Wheat and maize prices have shot past their 2009 highs, with FAO adding that international food import bills could surpass one trillion US dollars in 2010. Food imports last topped the trillion dollar mark during the 2007/08 food price crisis.

The organization anticipates that world cereals stocks will shrink by seven percent, with barley declining 35 percent, maize by 12 percent and wheat by 10 percent.

Cereal stocks are not as low as they were in 2007/08, "but we are being slightly alarmist in our outlook to get production figures up next year," said Abdolreza Abbassian, secretary of the Intergovernmental Group on Grains at FAO. "Stocks of yellow maize, which is used largely for animal feed, are getting to the low level they were in 2007/2008."

Six percent more maize will have to be produced in 2011 than in 2010, while wheat stocks need to rise by more than 3.5 percent to ensure the world has enough reserves to tide it over 2011, said the FAO Food Outlook, released on 17 November.

“We not only need to replenish our stocks in 2011 but we need to do better than that to ensure we have stocks to last us in 2012,” said Abbassian.
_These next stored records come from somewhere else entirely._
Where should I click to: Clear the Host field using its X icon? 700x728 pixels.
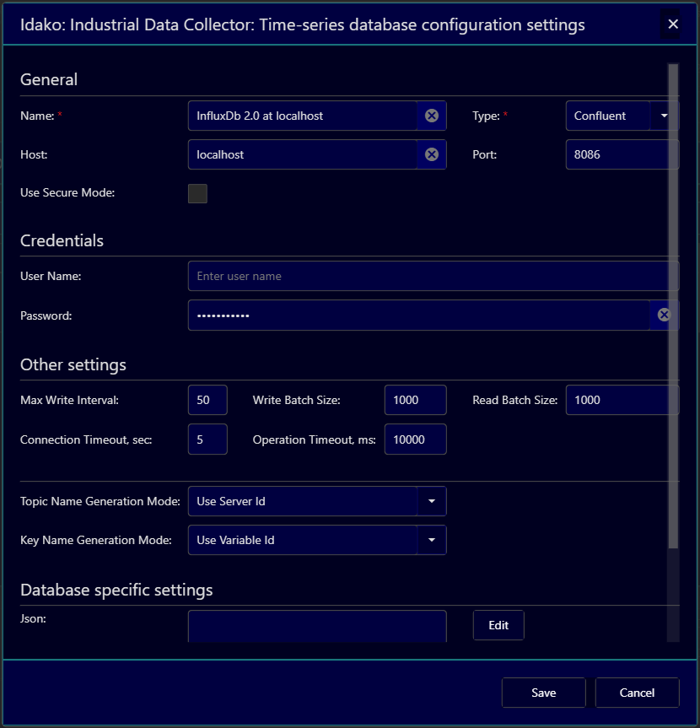coord(431,154)
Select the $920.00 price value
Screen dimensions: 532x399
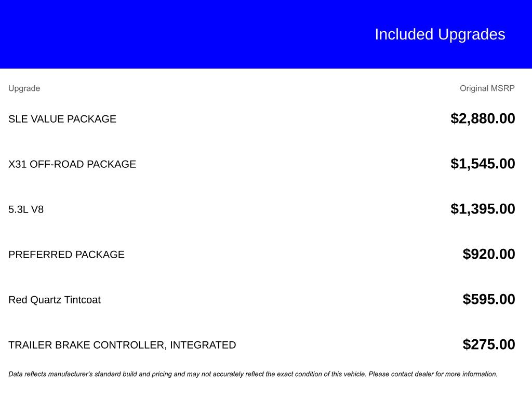pyautogui.click(x=489, y=254)
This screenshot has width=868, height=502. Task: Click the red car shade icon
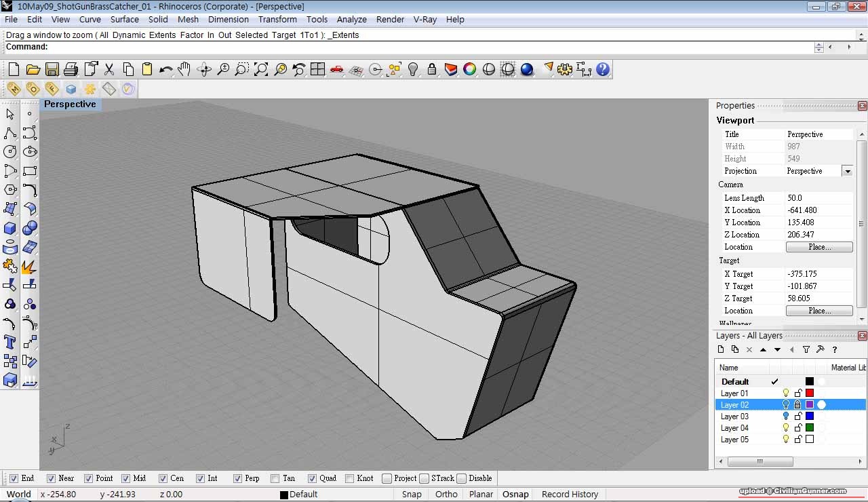tap(336, 69)
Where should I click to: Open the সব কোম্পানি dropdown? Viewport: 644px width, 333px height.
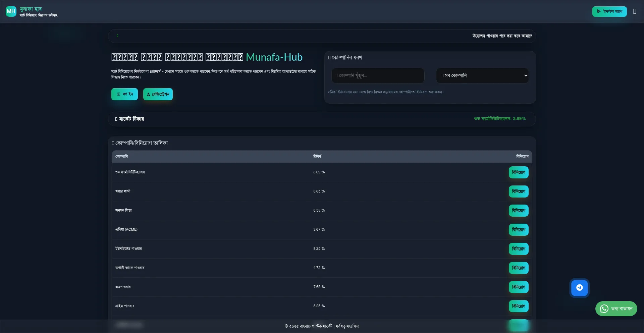pos(482,76)
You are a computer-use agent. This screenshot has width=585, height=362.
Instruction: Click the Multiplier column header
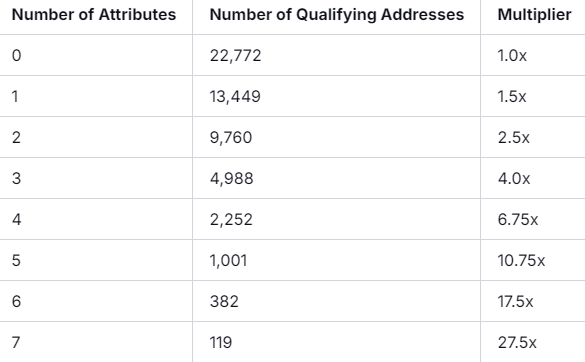[534, 15]
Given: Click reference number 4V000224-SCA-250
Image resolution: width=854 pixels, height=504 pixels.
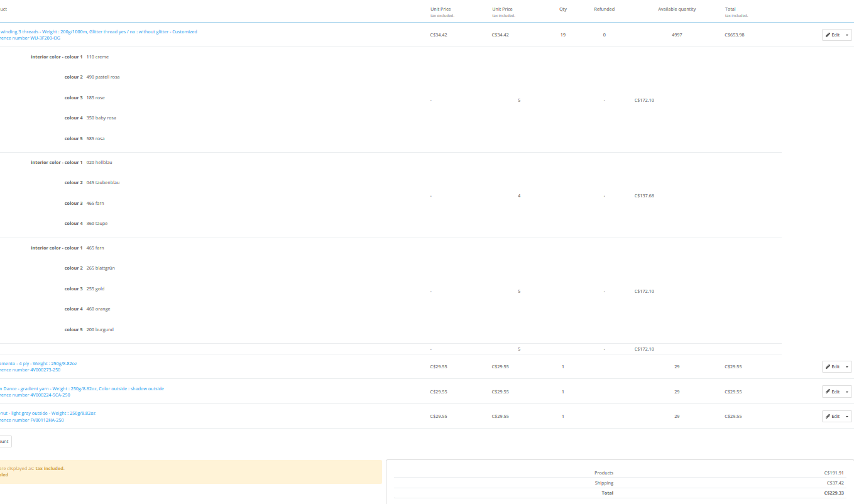Looking at the screenshot, I should (35, 395).
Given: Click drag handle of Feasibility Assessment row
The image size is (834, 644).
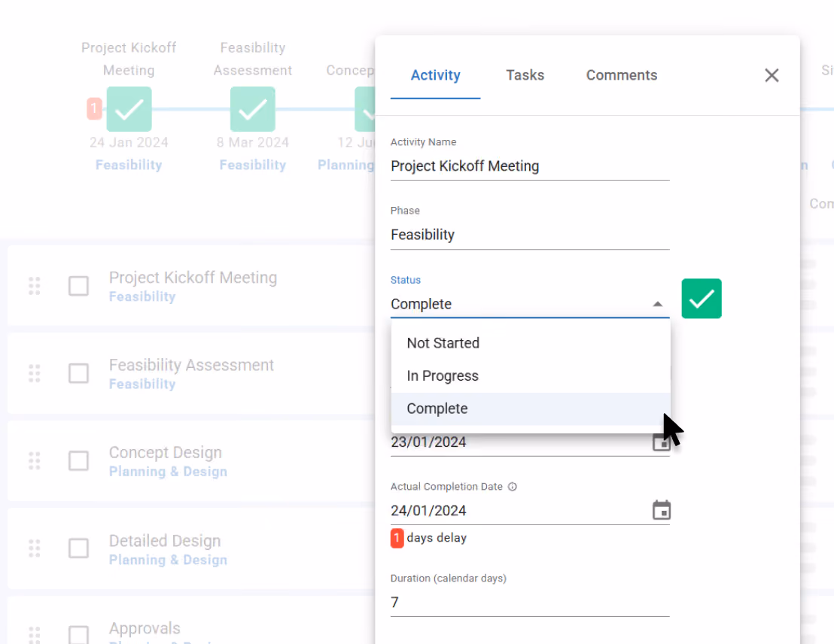Looking at the screenshot, I should (x=34, y=373).
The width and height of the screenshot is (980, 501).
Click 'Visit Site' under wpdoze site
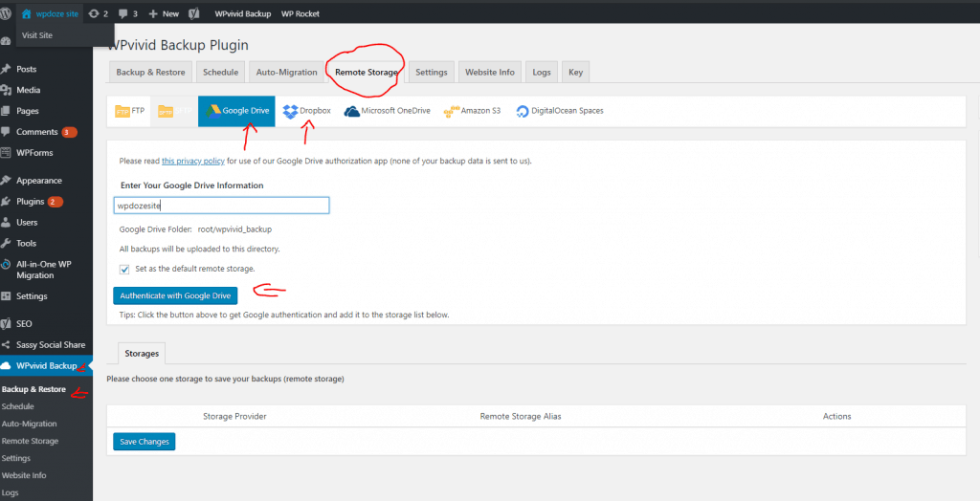click(x=37, y=35)

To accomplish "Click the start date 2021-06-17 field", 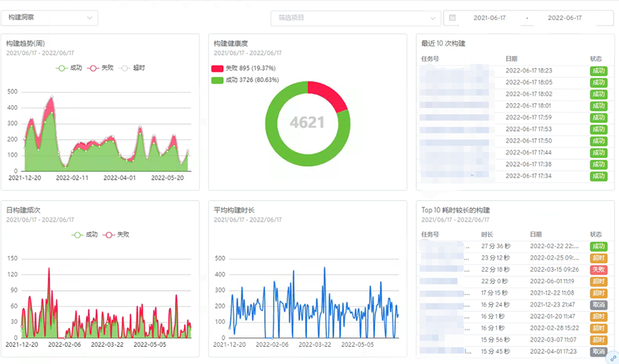I will pos(490,18).
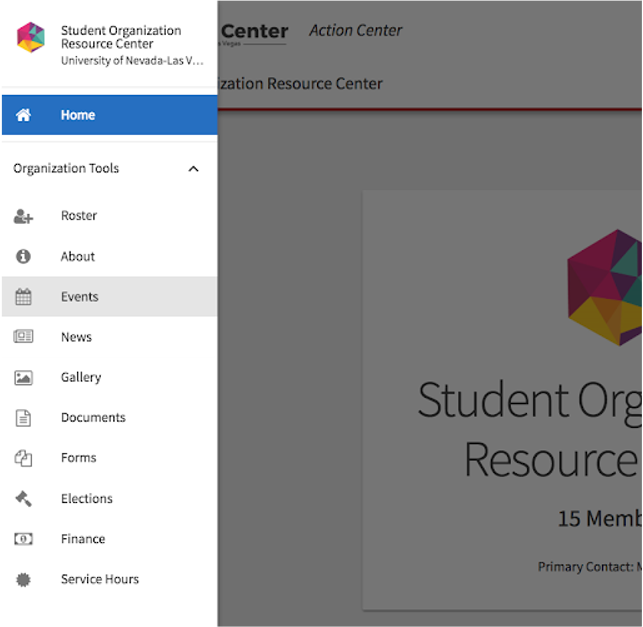
Task: Click the About info circle icon
Action: (23, 256)
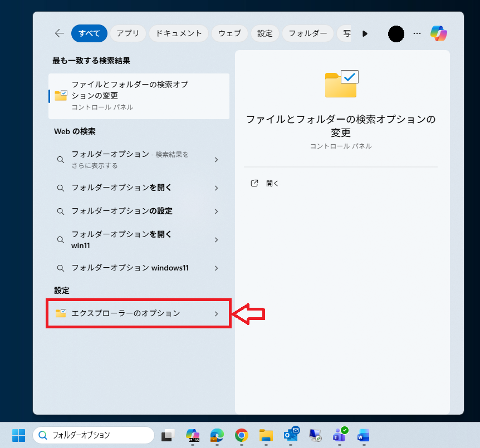Screen dimensions: 480x448
Task: Select the ドキュメント filter tab
Action: [x=178, y=33]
FAO calculations have not taken into account the possibility of unfavourable weather conditions next year.

"We are assuming we will have normal growing conditions, but if we have heavy rains or drought in some of the cereal-producing countries we could be in trouble, or if we have great growing conditions production could go up by more than expected levels," Abbassian said.

Global wheat and barley stocks declined in 2010 as severe drought and fires slashed production in Russia and Ukraine two of the world's largest producers. The news drove up wheat prices by 45 percent and even 80 percent in the second half of 2010, with an export ban imposed by Russia adding impetus. Canada, another major wheat producer, was also hit by bad weather.